The southwest angle of the building was exposed fully to the force of the afternoon sun, and the narrow cell was so hot that Beryl opened the door leading into the corridor, in order to create a draught through the opposite window.
The tired child was fretfully drowsy, but with the innate perversity of toddling babyhood, resented and resisted every effort to soothe her to sleep. Refusing to lie across the nurse’s lap, the small tyrant clambered up, wrapped her arms about her neck, and finally Beryl rose and walked up and down, humming softly Chopin’s dreamy “Berceuse”; while the baby added a crooning accompaniment that grew fainter and intermittent until the blue eyes closed, one arm fell, and the thumb was plunged between the soft full lips.
Warily the nurse laid her down in a cradle, which consisted of an oval basket mounted on roughly fashioned wooden rockers, and drawing it close to the table, Beryl straightened the white cross-barred muslin slip that was too short to cover the rosy dimpled feet; and smoothed the flossy tendrils of yellow hair crumpled around the lovely face.
The Sister of Charity, who, in the darkest hours of the pestilence had shrouded the poor young mother, did not forget the human waif astray in the world; but having secured a home for it in an “asylum,” to which she promised it should be removed so soon as all danger of carrying contagion was over, had appointed the ensuing Monday on which to bear it away from the gloomy precincts, where sinless life had dawned in disgrace and degradation.

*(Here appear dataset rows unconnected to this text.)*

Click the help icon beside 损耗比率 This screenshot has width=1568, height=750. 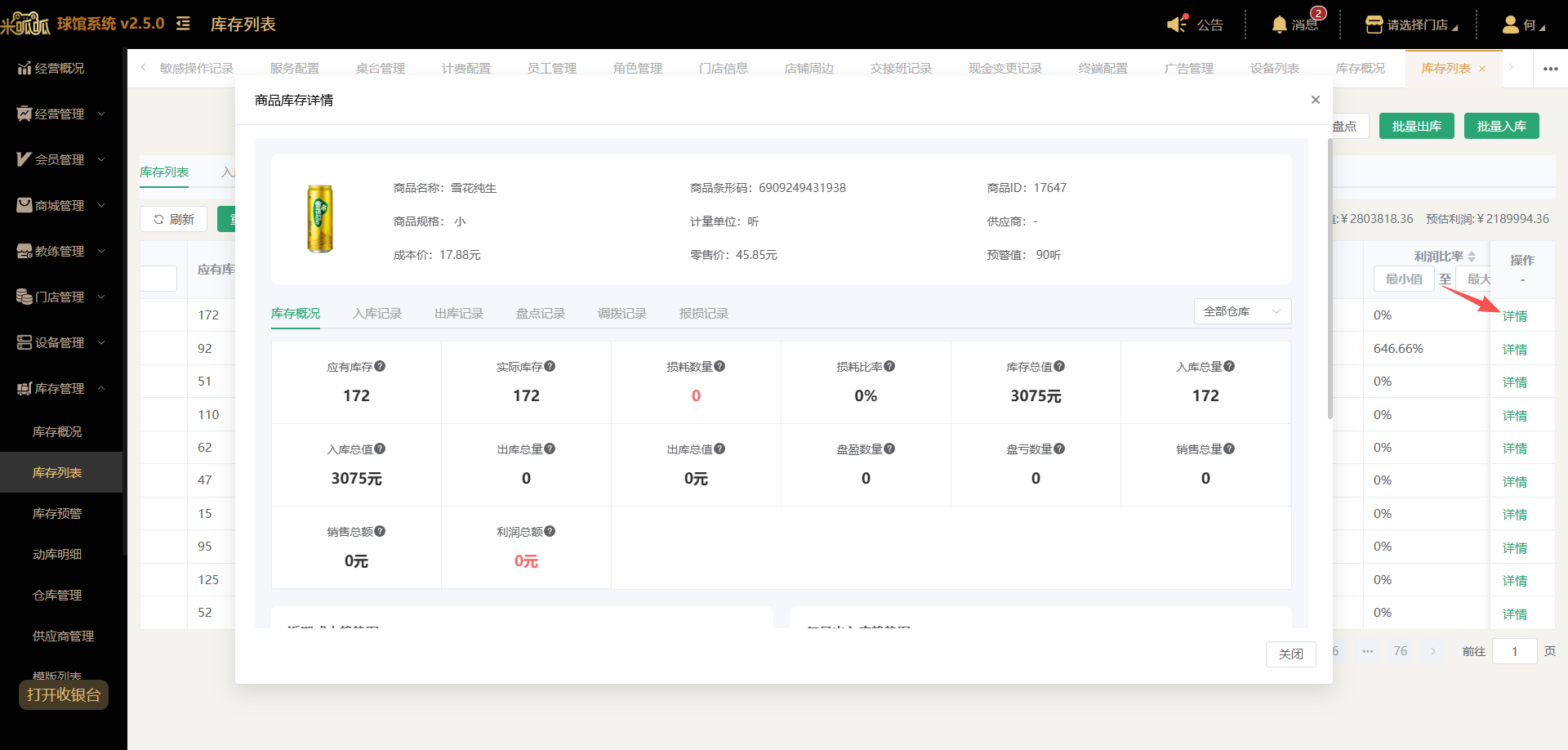(889, 367)
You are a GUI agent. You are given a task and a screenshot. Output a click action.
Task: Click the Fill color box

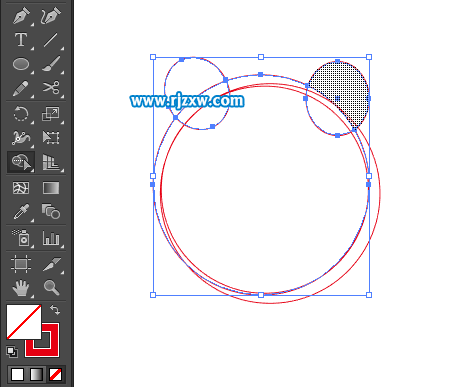point(24,321)
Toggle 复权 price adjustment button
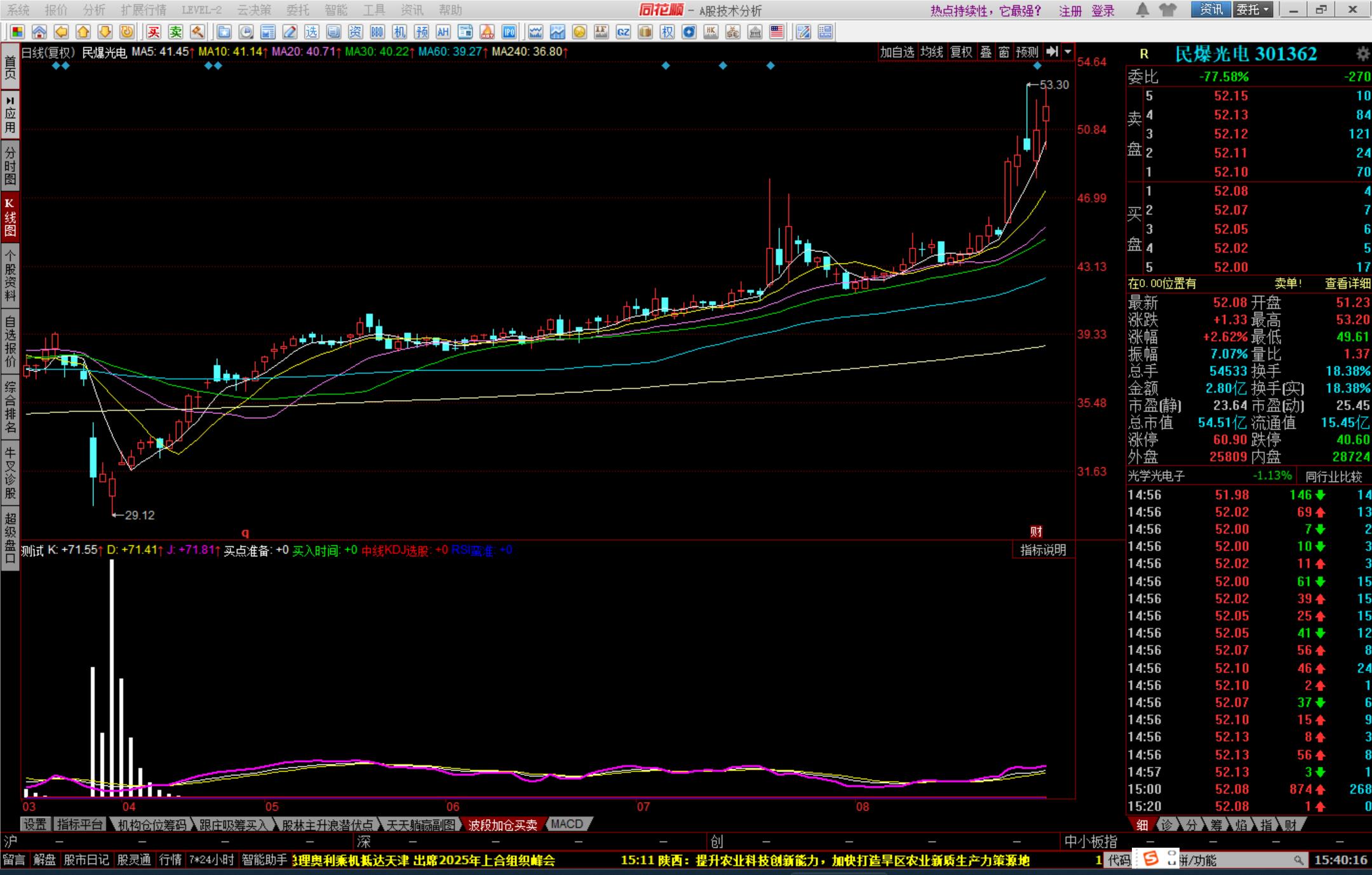Image resolution: width=1372 pixels, height=875 pixels. [961, 52]
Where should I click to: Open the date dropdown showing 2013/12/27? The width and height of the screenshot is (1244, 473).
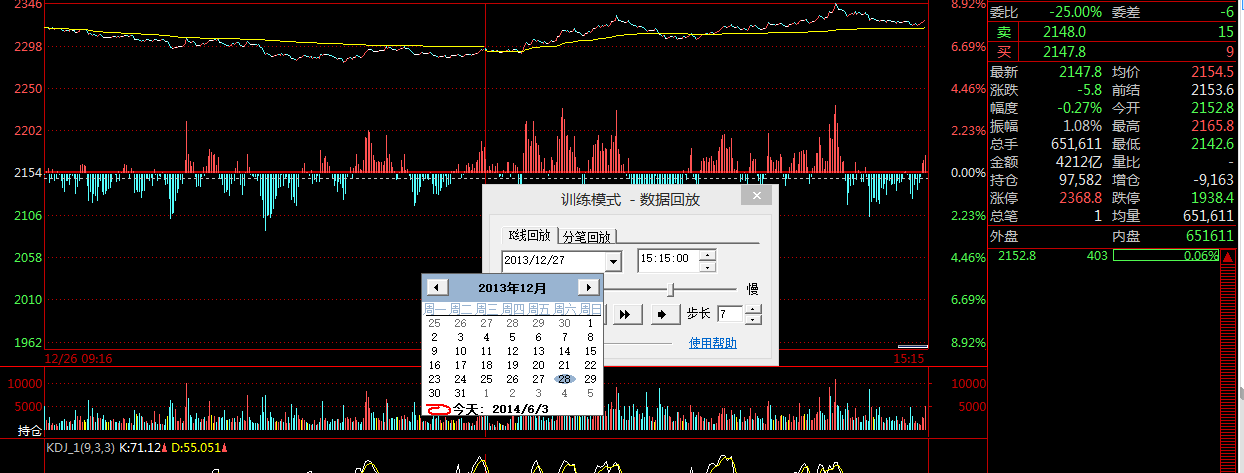coord(613,260)
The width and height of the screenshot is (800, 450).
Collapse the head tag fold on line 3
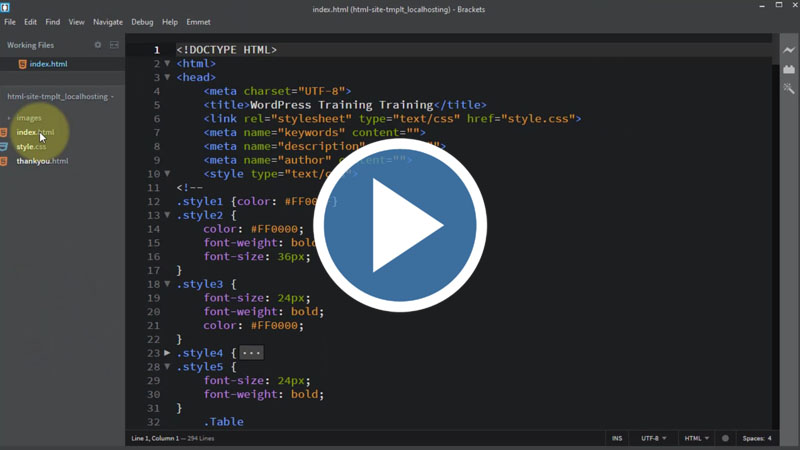pos(167,78)
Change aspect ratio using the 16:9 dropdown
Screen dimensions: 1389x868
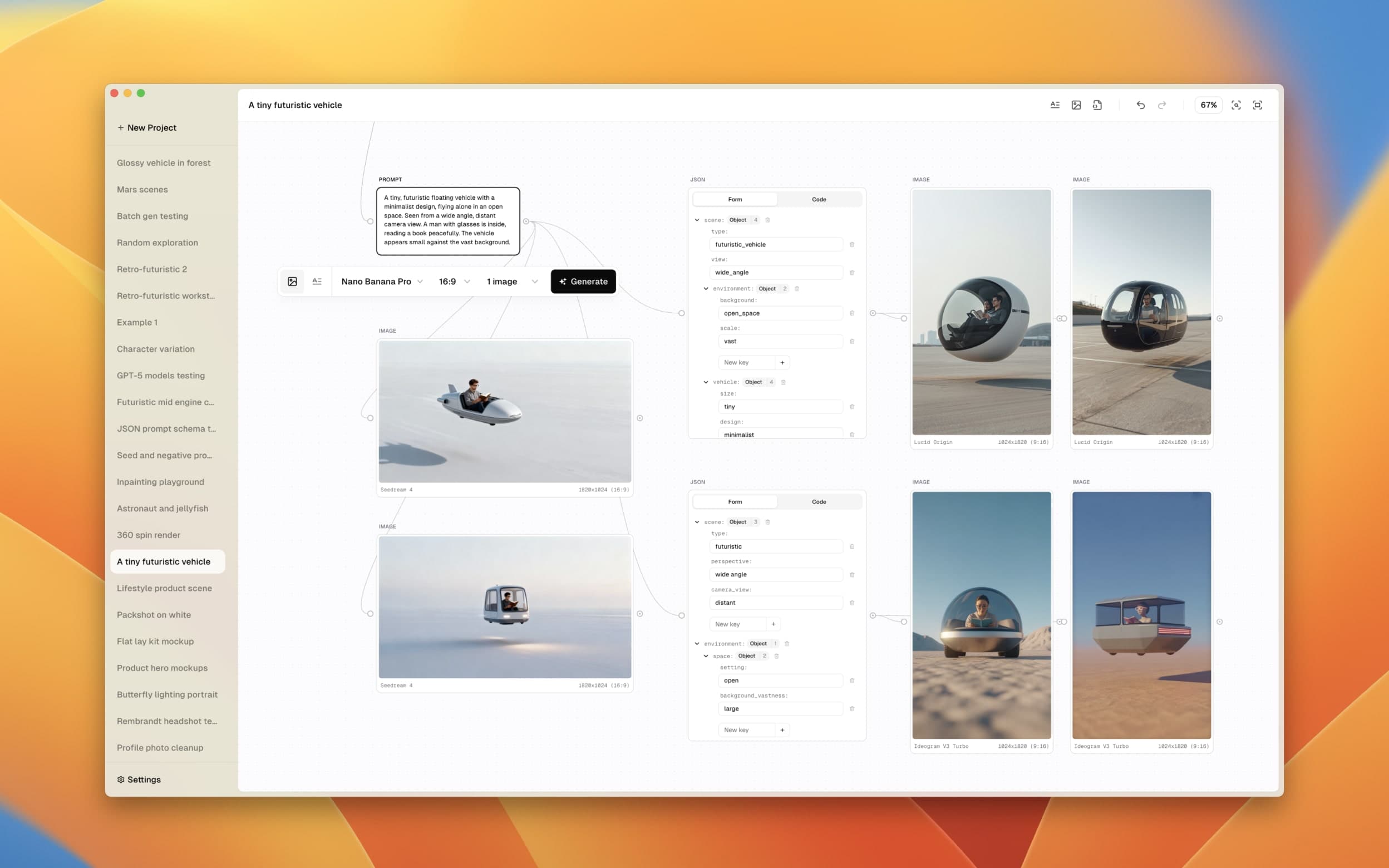point(453,282)
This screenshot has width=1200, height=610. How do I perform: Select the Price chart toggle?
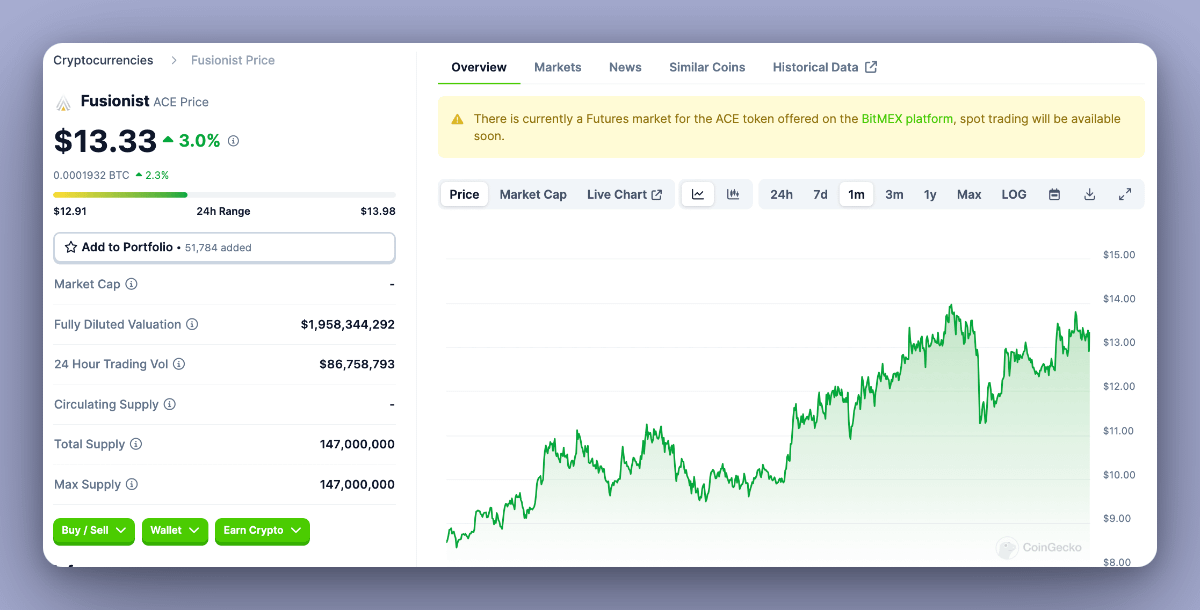coord(464,193)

This pretty toy, dowered with an immortal soul, stained by an inherited criminal strain, had appealed to the feminine tenderness in Beryl’s nature, and she stood a moment, lost in admiration of the rounded curves and dainty coloring.
“Poor little blossom. Nobody’s baby! A lily bud adrift on a dead sea of sin. Dovie—Eve Werneth’s child—but you will always be to me Dulce, my pretty clinging Dulce, my velvet-eyed cherub model.”
Turning away, she bathed her face and hands, and leaned for a while against the southern window; listening to the exultant song of a red bird hovering near his brooding brown mate, to the soothing murmur of the distant falls, borne in on the wings of the thievish June breeze that had rifled some far-off garden of the aroma of honeysuckle. The current of air had swung the door back, leaving only a hand’s breadth of open space, and while she sang to the baby, her own voice had drowned the sound of footsteps in the corridor.
On the whitewashed wall of the cell, a sheet of drawing paper had been tacked, and taking her crayons, Beryl returned to the cradle, changed the position of the child’s left hand, and approaching the almost completed sketch on the wall, retouched the outline of the sleeping figure. Now and then she paused in her work, to look down at the golden lashes sweeping the slumber-flushed cheeks, and pondering the mystery of the waif’s future, she chanted in a rich contralto voice, the solemn “Reproaches” of Gounod’s “Redemption.”